Do determine the sequence of the amino acids, you start from the true mass of the precursor. For the large b or y ions, look for peaks that are 57 - 186Da below the precursor's singly charged mass.
Thanks for that. Just to clarify, so in the video where you use the spectra from 1449.38 precursor, you said it was doubly charged. Does this mean the actual ion fragmented was 724.69 (+2), am I correct?
What do you mean by Quadrupole one in the isolation step in 2:37?
Oh it is clear you explained it in the first part thank you these are very helpful videos
A poor pause in my speaking. A quadrupole TOF instrument has two quadrupoles in series (actually more, but lets not get confusing). Quadrupoles are excellent at selecting all of the molecules of a single m/z (ion) and transmitting them to another part of the instrument, in this case the next quadrupole. All others ions exit the quad out the sides and are sucked out by the vacuum system. The selected ions of the same m/z then enter the second quadrupole which is the collision cell, where the ions are accelerated and collide with gas molecules (typically nitrogen) that has been pumped into the collision cell. The ions fragment and the fragments transmitted to the TOF analyser to measure their mass.
Answer the question?
Anyone notice how part 2 came out a year before part 1
Thank you for the explanation Matthew.
Could someone recommend a good online course for proteomics?
Thank you :)
I haven't gone looking for courses online, focusing mainly on the online teaching for our coursework students. I can recommend Sciex University for mass spectrometry based information. Also, Ben Orsburn's blog is an awesome place to keep up to date (proteomicsnews.blogspot.com/). I am slowly updating the videos here for next semesters teaching, so keep an eye out. Also, if there are specific questions you need answering, just contact me.

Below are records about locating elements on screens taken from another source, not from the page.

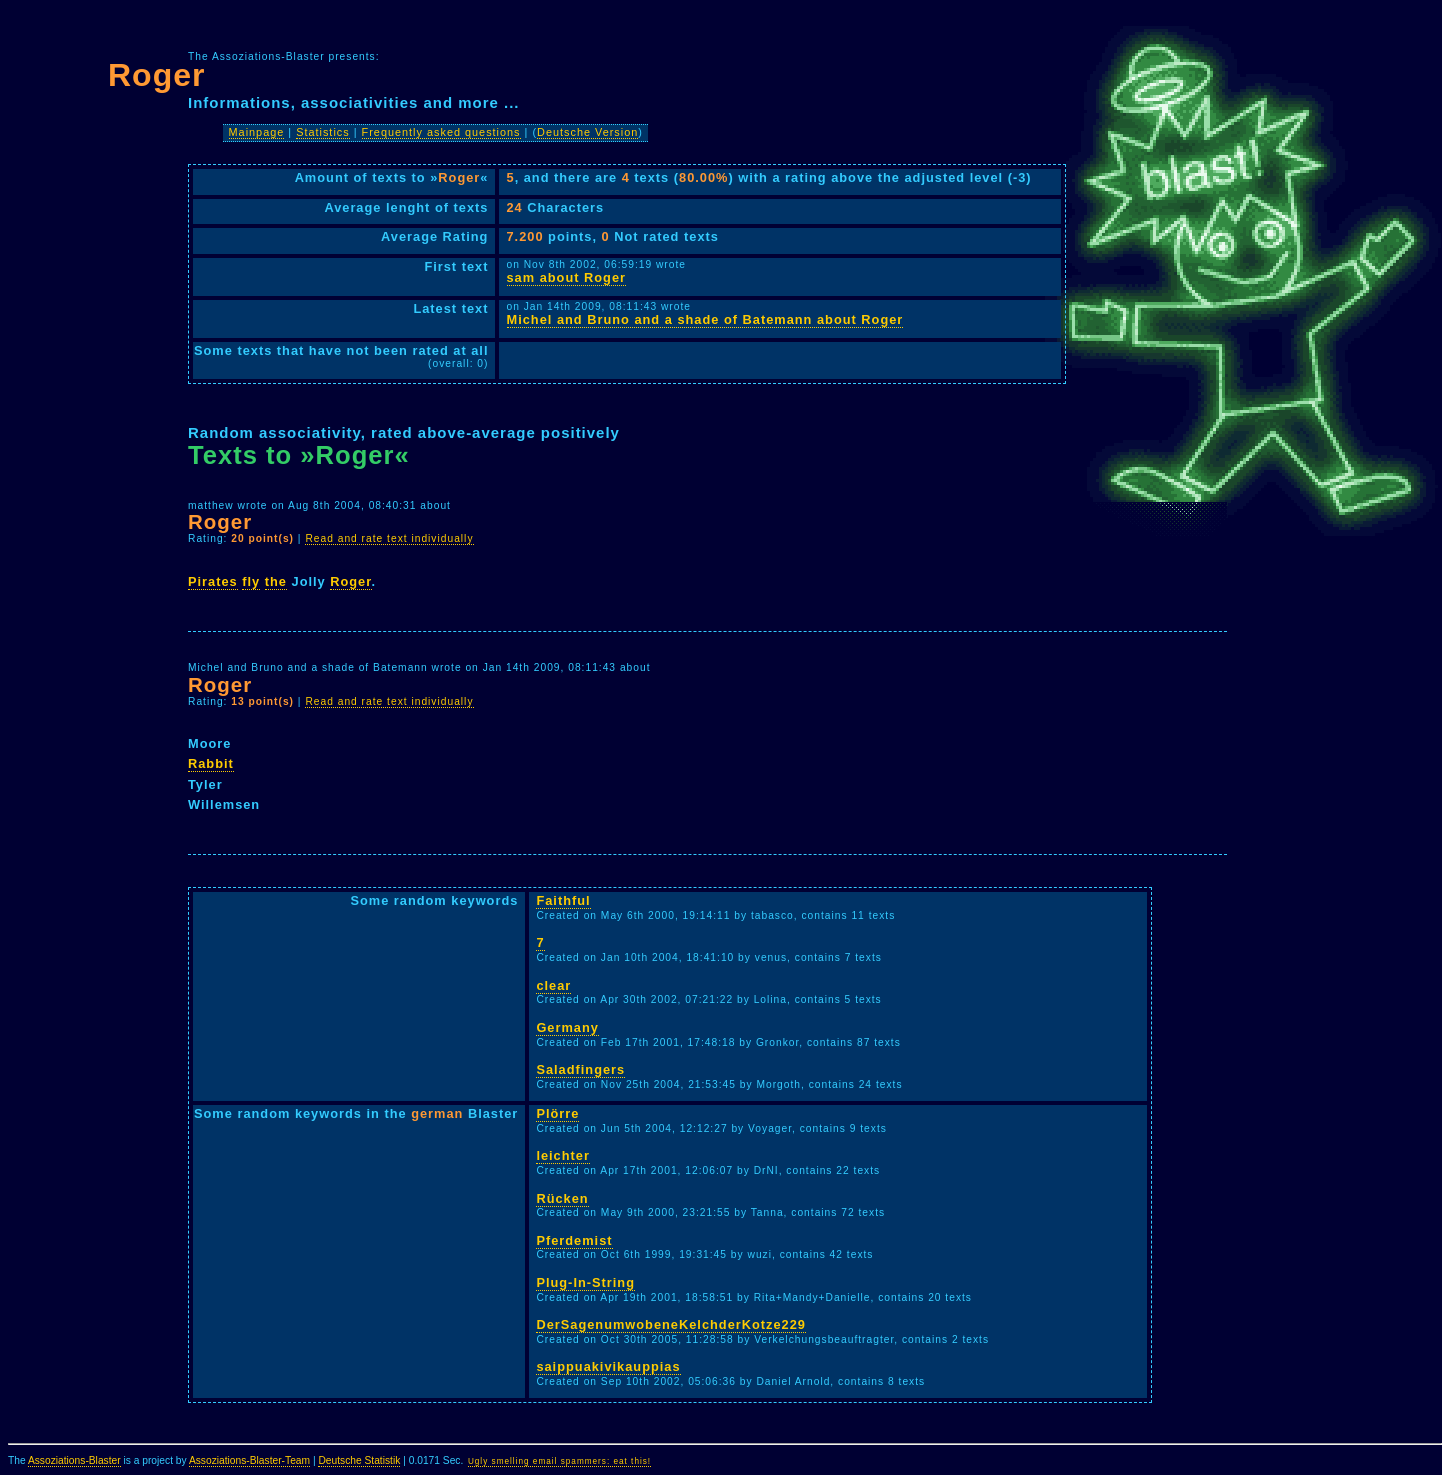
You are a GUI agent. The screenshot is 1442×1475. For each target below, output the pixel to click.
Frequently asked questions (441, 132)
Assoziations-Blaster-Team (249, 1460)
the (276, 581)
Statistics (323, 132)
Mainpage (257, 132)
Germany (567, 1027)
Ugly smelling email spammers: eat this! (559, 1461)
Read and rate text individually (389, 538)
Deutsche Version (587, 132)
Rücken (562, 1198)
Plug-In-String (585, 1282)
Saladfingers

hey if you still need help let me know i am also student but i have great lectures may could be useful for you too
Thank you for this amazing tutorial. Do you know what software I can use to determine the sequence of MS2 as explained around 7:00?
I use Peaks Studio from Bioinformatics Solutions to get initial sequences from the MS2 scans. It is very good, but has problems when there are too many modifications. There is no substitute for a print out and a calculator.
Hello, thank you for the video, I learned a lot.
but in th-cam.com/video/L6MHSb7I820/w-d-xo.html , the reason that the second peak is not for an amino acid is that its difference from the first peak is 61 and it is between the mass of Gly (57) and Ala (71), however, you said that its difference is less than 57.
I'll have to fix that when I get around to updating this. There is a newer version in the Analytical Biochem playlist that hopefully doesn't have the same mistake.